I see alot of modifications in the visual realm, Anyone ever cut down toms?

I have so far, built my own keller shell 5.5x14 snare, refinished that awhile back, and taken a wrap off an old 8" Rogers tom and refinished it in black satin stain to match my raven black yamaha stage custom.

I would like to cut down the toms, thinking at least an inch and a half off each with the exception of the 8".

I have access to a 15" lathe, so I can accurately cut down the shells, then Probably build a table router setup to recut bearing edges.

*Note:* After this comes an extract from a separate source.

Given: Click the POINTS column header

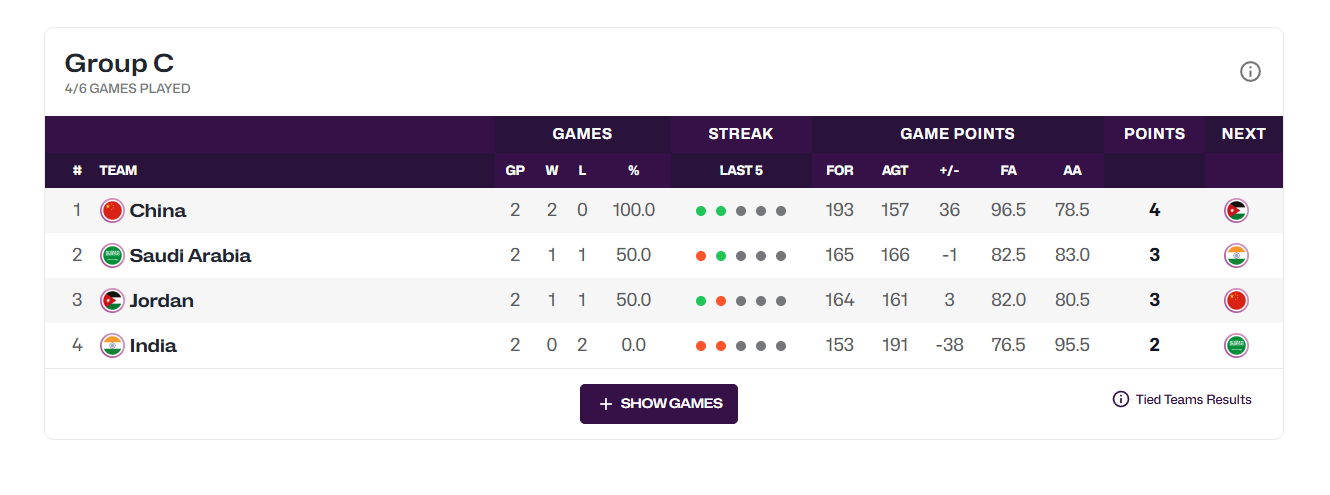Looking at the screenshot, I should point(1154,134).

Then now this thread is inspiring me to repaint my whole kit... GM Sunburst Orange and black hardware anyone?
Double Post...

MY modification to an old rogers 8" tom to retrofit a yamaha YESS mount...

MAde brackets...

Machined standoffs...

Made a retainer plate

Holes Drilled

Mount assembled with ruber washers for insulation

Mounted up


Senior Member
So I'm repainting and finishing an old cheap kit for my brother's birthday. I have painted the shells with regular latex based interior wall paint (lime green leftover from painting my kitchen)
I want that standard high gloss lacquer finish that's on most finished sets, but I am becoming very indecisive about what to choose for the coating.

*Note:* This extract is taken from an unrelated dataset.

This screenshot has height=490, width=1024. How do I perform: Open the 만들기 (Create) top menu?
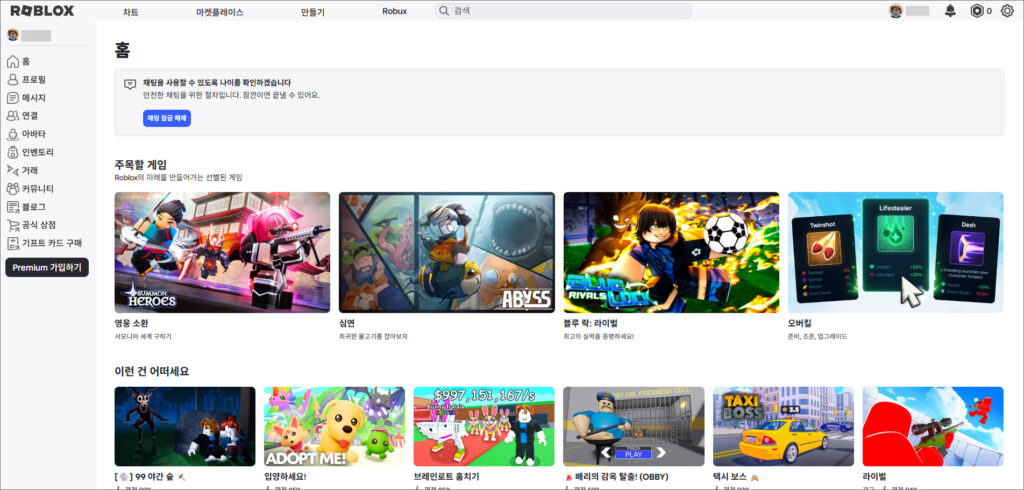tap(312, 12)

The lady at home depot said I should only use high gloss polycrylic (only comes in a can- not spray form)

Then as I'm reading various forums/blogs, they say urethane, and stay away from lacquer. But other places say lacquer works just fine.

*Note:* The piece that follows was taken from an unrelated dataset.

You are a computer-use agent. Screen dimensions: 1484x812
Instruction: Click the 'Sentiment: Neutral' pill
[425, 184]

Needless to say, I'm pretty befuddled with what to choose and what will work best with my interior latex paint job.

Oh, and what works best for cleaning up old, rust-spotted hoops, lugs, etc?

Anyone have any suggestions?
I have refinished quite a few drums and my favorite finish (so far, I've tried a lot of different ones) is a floor finish made by Varathane. I use their water based polyurethane for gloss coats. It dries fast, looks brilliant, and the more (very thin) coats you use, the more glossy the finish. As far as rusted hardware goes, I've found that super fine steel wool works well. Use the finest grade you can find, and work each spot slowly and carefully so as not to scratch the chrome.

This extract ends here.